Member of the Uttar Pradesh Legislative Assembly
- Incumbent
- Assumed office 2012
- Preceded by: Kailash Sahu
- Constituency: Jhansi Nagar

Personal details
- Born: November 11, 1971 (age 53) Jhansi, Jhansi district, Uttar Pradesh
- Political party: Bharatiya Janata Party
- Education: Bachelor of Commerce (BKD College)

= Ravi Sharma (Uttar Pradesh politician) =

Indian politician

Ravi Sharma (born 11 November 1971) is an Indian politician from Uttar Pradesh. He is a member of the Uttar Pradesh Legislative Assembly from Jhansi Nagar Assembly constituency in Jhansi district. He won the 2022 Uttar Pradesh Legislative Assembly election representing the Bharatiya Janata Party.

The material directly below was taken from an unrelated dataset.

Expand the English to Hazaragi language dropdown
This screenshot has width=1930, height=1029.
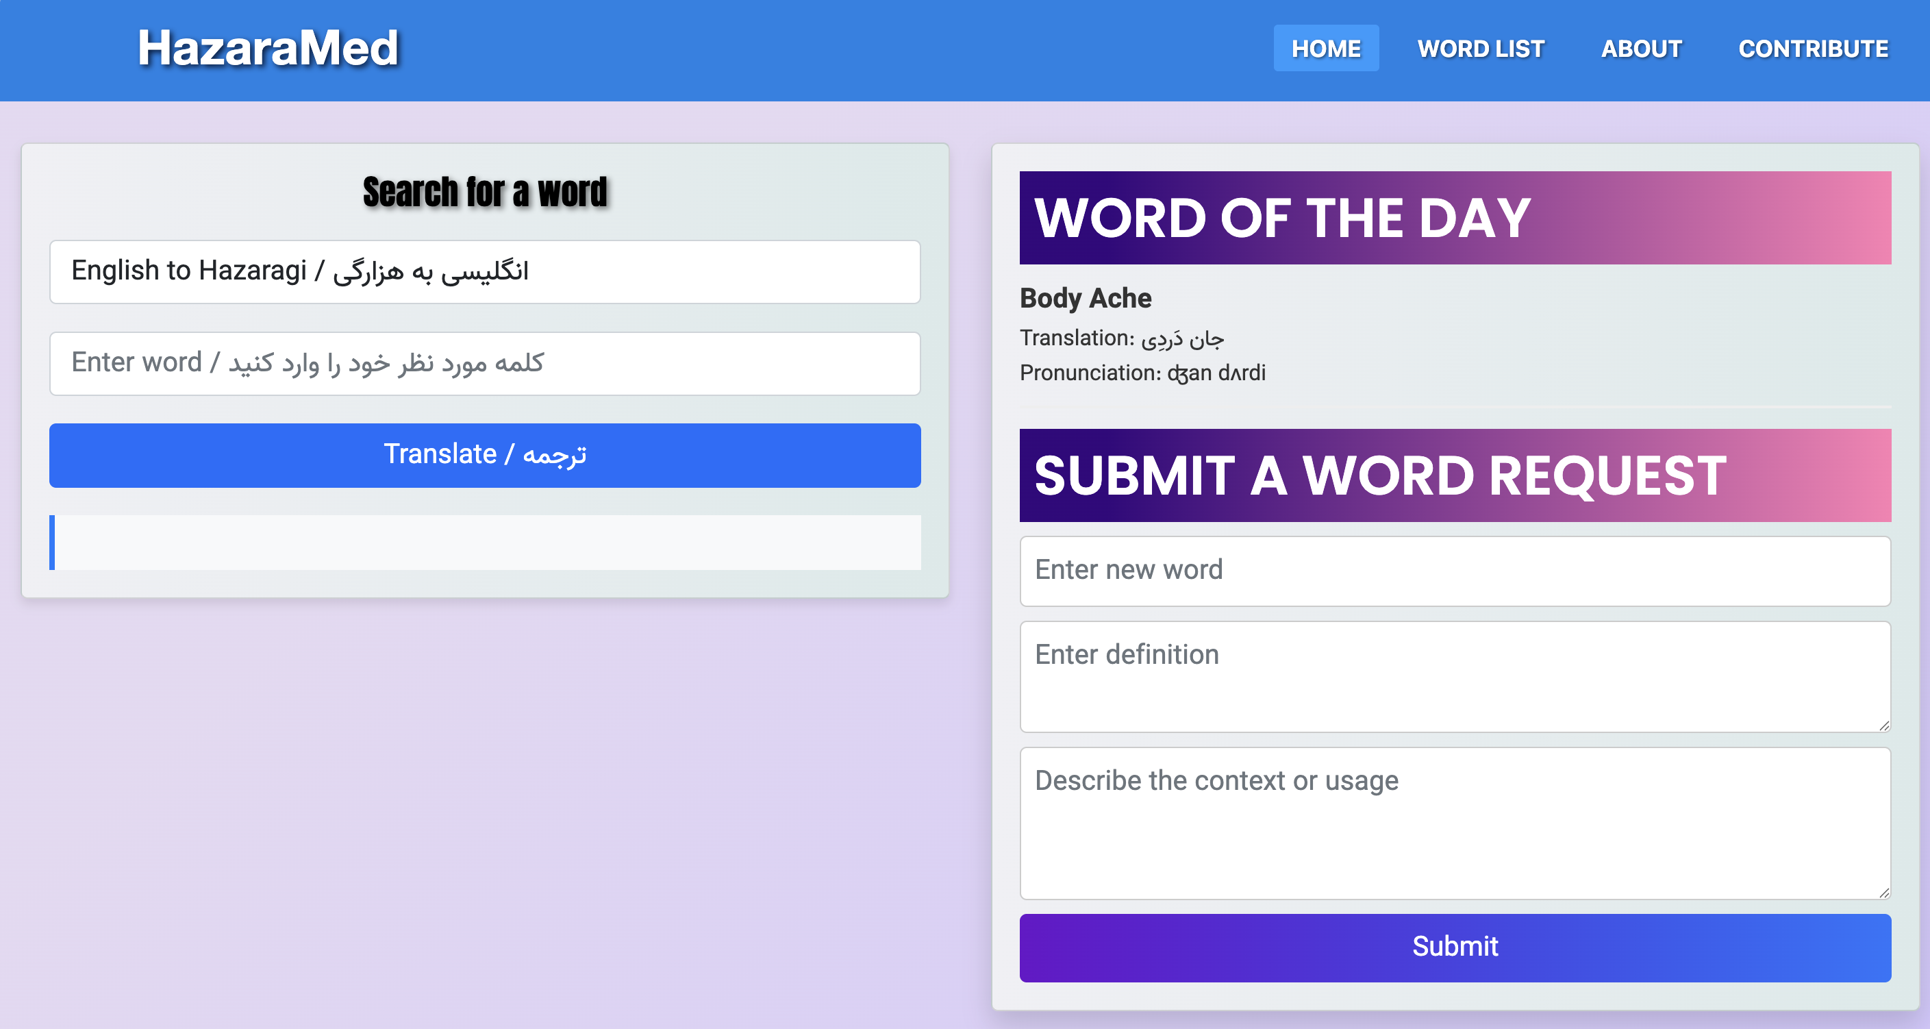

== Early life and education ==
Sharma was born in Jhansi, Jhansi district, Uttar Pradesh. He is the son of Satya Prakash Sharma. He married Sunita on 31 January 1990 and together they have a son and a daughter. He belongs to Brahmin community and resides in Jhansi. He completed his LLB in 1991 and earlier did his B.Com. in 1988 at BKD College, Bundelkhand University, Jhansi.

== Career ==
Sharma won from Jhansi Nagar Assembly constituency representing Bharatiya Janata Party in the 2022 Uttar Pradesh Legislative Assembly election. He polled 148,262 votes and defeated his nearest rival, Sitaram Kushwaha of the Samajwadi Party, by a margin of 76,353 votes. He first became an MLA winning the 2012 Uttar Pradesh Legislative Assembly election on BJP ticket and retained it in the 2017 Uttar Pradesh Legislative Assembly election. In 2022, he won for the third consecutive term.